By Bill Eagle
Valley Bugler Columnist
Not long ago, we took a busload of teens to Doernbecher Children’s hospital. It was an event called “Kiwanis Day at Doernbecher” sponsored by KDCCP. KDCCP stands for Kiwanis Doernbecher Children’s Cancer Program. I am pleased to say that I have been a member of this organization since 2000.
Kiwanis involvement with Doernbecher started in the late 1980’s. They raised money for various children’s hospital projects, including an ambulance transport system designed just for children. Early on, a group of Kiwanians saw a need for a bone marrow transplant facility at the hospital. They raised money, lobbied for political support, and in 1990 started the Kiwanis Bone Marrow Transplant Unit. In 1998 they broadened their mission and became Kiwanis Doernbecher Children’s Cancer Program. KDCCP is a 501(c) 3 and all donations are tax deductible. Each year, KDCCP invites the best and brightest young physicians to participate in an intensive three-year program to become pediatric oncology specialists. The hospital calls this their “Kiwanis Fellowship program.”
In the past, KDCCP has done a number of different things for “Doernbecher Days.” They have conducted tours, visited research labs and had opportunities to meet various doctors and other health professionals. They always have a segment where the audience listens to a former patent and their parents relate about their experience with cancer and Doernbecher Hospital. This year they got to meet Tim Haarmann, a 14 year old patient from Tigard. Tim suffered from acute myeloid leukemia and is now cancer free.
In addition to hearing patient stories, KDCCP decided to give everyone (particularly our teens) a chance to meet the people who we call Kiwanis fellows.
These doctors do both patient care, independent study and research as part of their fellowship.
KDCCP treated the audience to a Q and A session with our Kiwanis Fellows.
One question was about college.

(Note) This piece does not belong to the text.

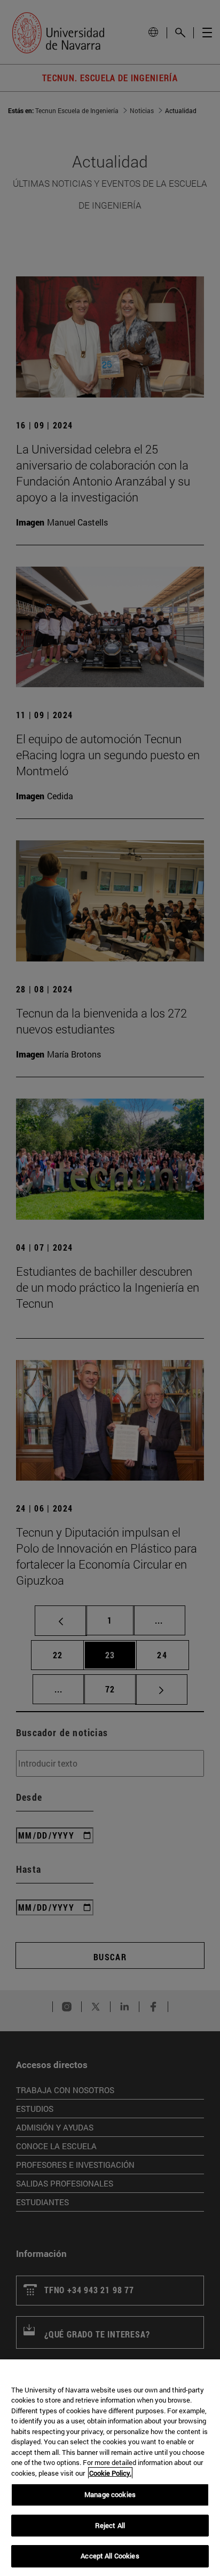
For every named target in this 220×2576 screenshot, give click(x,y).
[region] (110, 2467)
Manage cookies (110, 2494)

Our teens were astounded when they were told that our doctors had to look forward to more than 16 years of college, a time span that exceeded the age of many in the audience.

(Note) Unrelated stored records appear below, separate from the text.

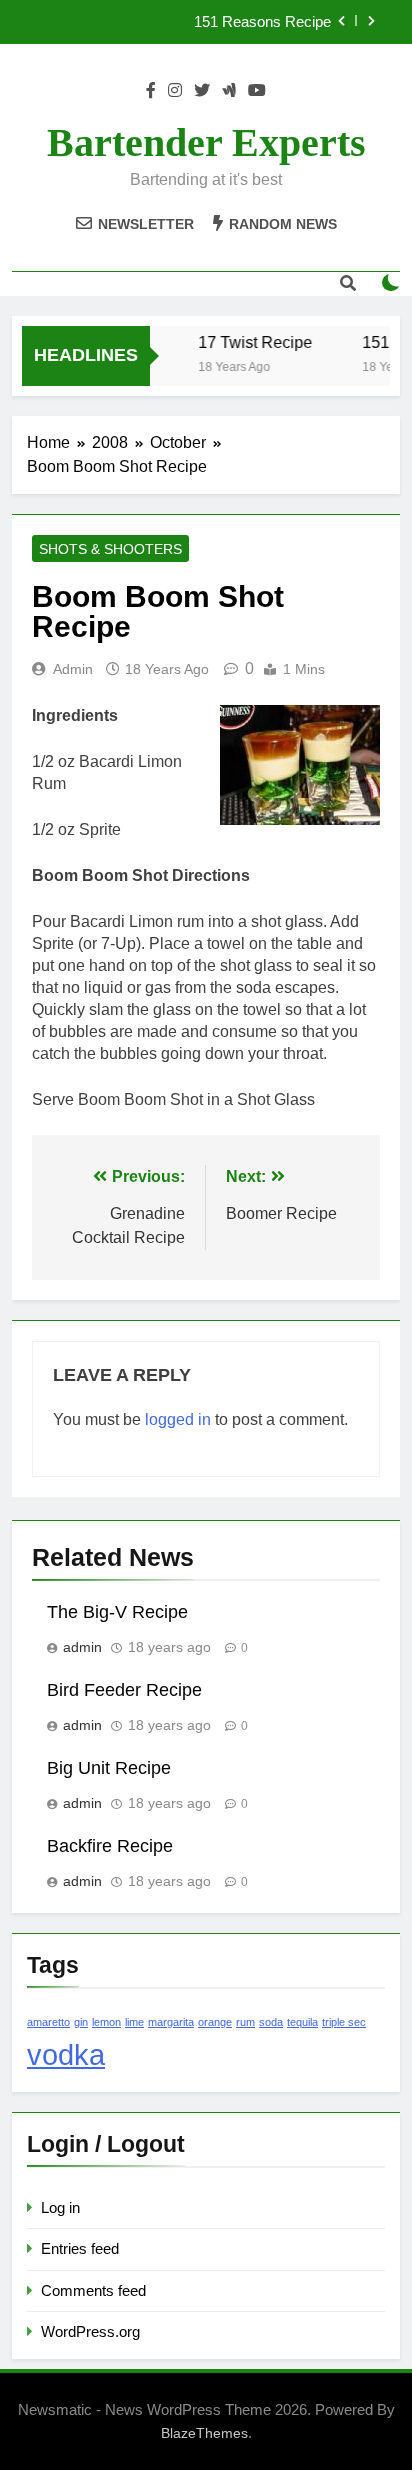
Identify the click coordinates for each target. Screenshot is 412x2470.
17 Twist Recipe (252, 342)
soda (271, 2022)
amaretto (48, 2022)
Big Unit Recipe (109, 1768)
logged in (178, 1419)
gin (81, 2022)
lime (134, 2022)
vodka (66, 2054)
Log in (60, 2207)
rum (245, 2022)
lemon (106, 2022)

Some facts that seemed to astound us were that the average salary of a first year resident is $49,394 and that the maximum workweek of a first year resident is 80 hours. This equates to an hourly wage of $10 an hour.
According to the American Academy of Medical Colleges the average medical student graduates with $169,901 of debt.

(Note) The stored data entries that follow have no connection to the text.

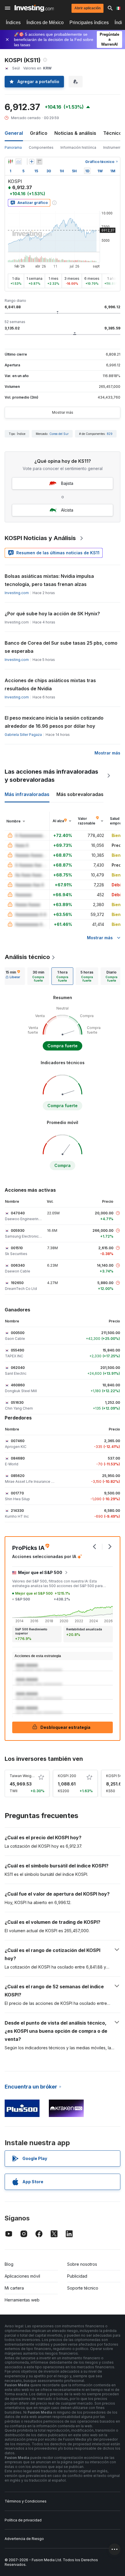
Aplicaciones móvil (22, 2276)
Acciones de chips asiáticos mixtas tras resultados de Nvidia (50, 684)
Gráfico (38, 133)
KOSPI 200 (67, 1776)
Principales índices (89, 22)
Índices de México (45, 22)
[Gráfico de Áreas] (18, 161)
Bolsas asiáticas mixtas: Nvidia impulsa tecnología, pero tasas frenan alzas (49, 580)
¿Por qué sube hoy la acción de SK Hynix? (52, 613)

I was particularly impressed with one of our Fellows, Dr. Jacob Henderson. He used to live on Whidbey Island, Washington. “Because I lived on an island, close to the water, I originally planned to become a marine Biologist,” said Dr. Henderson.
“I enrolled in Pacific Lutheran University as a Biology major with an intent to study Marine Biology, my parents were both in social work. They helped people; they helped make life better for others. This really impressed me and I thought a lot about this while I was in college. I was a good student, I involved myself with a lot of different social activities and I did quite a lot of community volunteer work at Harborview Hospital. While volunteering, it occurred to me, that the medical field was a place where I could change lives and make things better for people.”
Dr. Henderson showed a comparison chart to the audience. His GPA was 3.6; another person’s GPA was 4.0. His Medical College Application test (MCAT) score was 31. The other person’s score was 38.
Dr. Henderson was chosen for Doernbecher instead of the other higher rated person and this was primarily because of his volunteer work and his extracurricular activities.
“Doernbecher wants well-rounded people for Doctors; they want people who are involved with other people, people who care.” related Dr. Henderson.
I was impressed, my teens were impressed, and we were all gratified to know that we have a children’s hospital with doctors who really care about the welfare of their patients.
We left with a thank you from Dr. H. Stacy Nicholson, head of Pediatrics at OHSU who said, “Whenever we contribute to the cure of a child with cancer, Kiwanians are part of it.”